Tom Krattenmaker, of USA Today fame, recently wrote this article for Huffington Post titled, “6 Evangelicals You Don’t Know… But Might Want To.”  I was included among a list of people that I would consider heros including, Lisa Sharon Harper, Kevin Palau, Dr. Paul Metzger and Jim Henderson.


Here is the section he wrote about me:

Tony “the Beat Poet” Kriz
Recent headlines furnish a fresh example of a disarming trend afoot in evangelical America. Alan Chambers, head of a group that has been busy for decades teaching homosexuals to “pray away the gay” (as cynics like to phrase it), issued a public apology for the hurt his work has inflicted on gays and announced he was shuttering his organization, Exodus International. Stunning–but not the first instance of evangelicals saying “sorry” and repenting for the misdeeds of the church.

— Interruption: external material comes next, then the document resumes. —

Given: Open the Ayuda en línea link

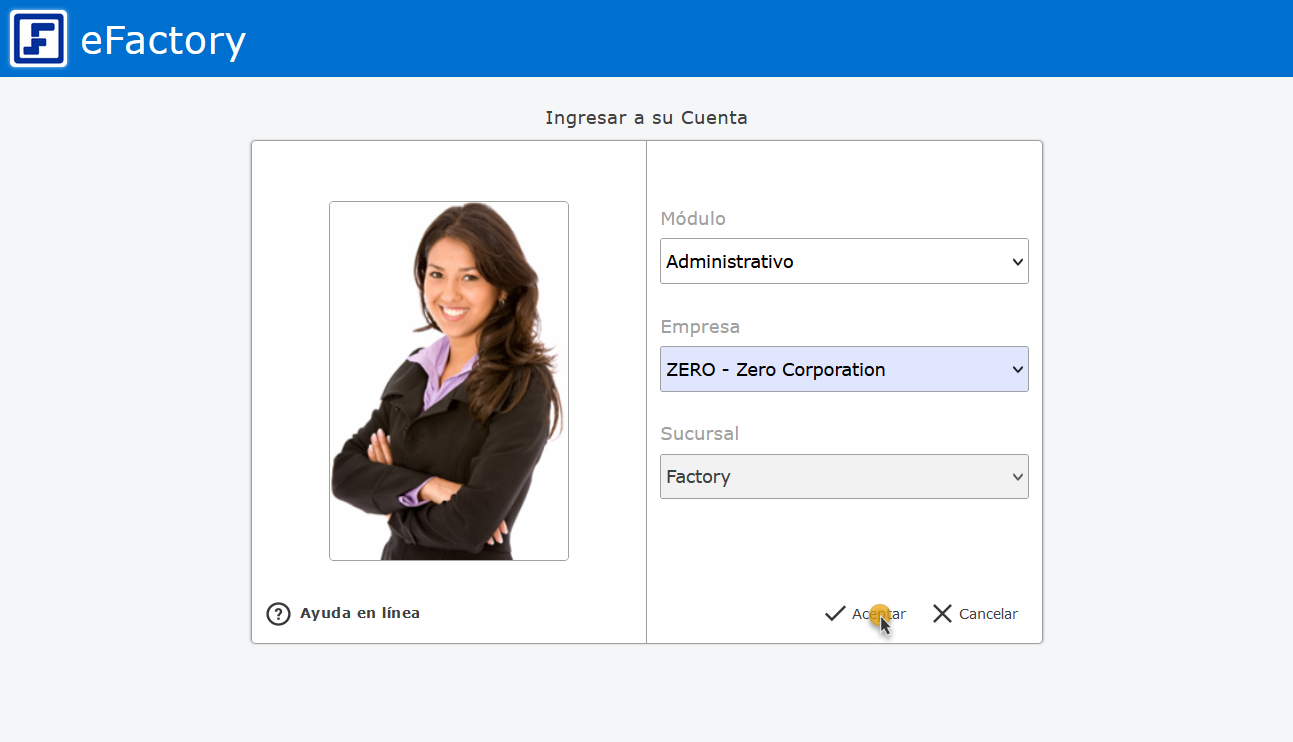Looking at the screenshot, I should (359, 613).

Chambers’ moving apology has a forerunner in a creative act of humbleness and vulnerability captured in Donald Miller’s seminal Christian spirituality book Blue like Jazz. Meet Tony “The Beat Poet” Kriz, the iconoclast Christian and Miller compatriot who decided it would be crazy–in all the right ways–to set up a confession booth at the end-of-year festival at ultra-secular Reed College. No, not to take the pagan Reedies’ confessions, but to confess to them.

In the decade since, Kriz has gone to be become an influential, and at-times controversial, speaker, teacher, and author. Informally, sporadically, and very unofficially, more evangelicals have been reproducing the legendary confession booth at Reed and making confessions of their own–for evangelicals’ undiscerning attachment to partisan politics, for loud mouths and closed ears, and for rhetoric that has demonized atheists, sexual minorities, and liberals.

Consider it an on-going truth-and-reconciliation process–but one, alas, where the participation has been generally one-sided. As more evangelicals steer clear of culture wars and venture into the “gap” of which Jonathan Merritt speaks, or the radical middle as some prefer to call it, will progressive non-evangelicals reciprocate?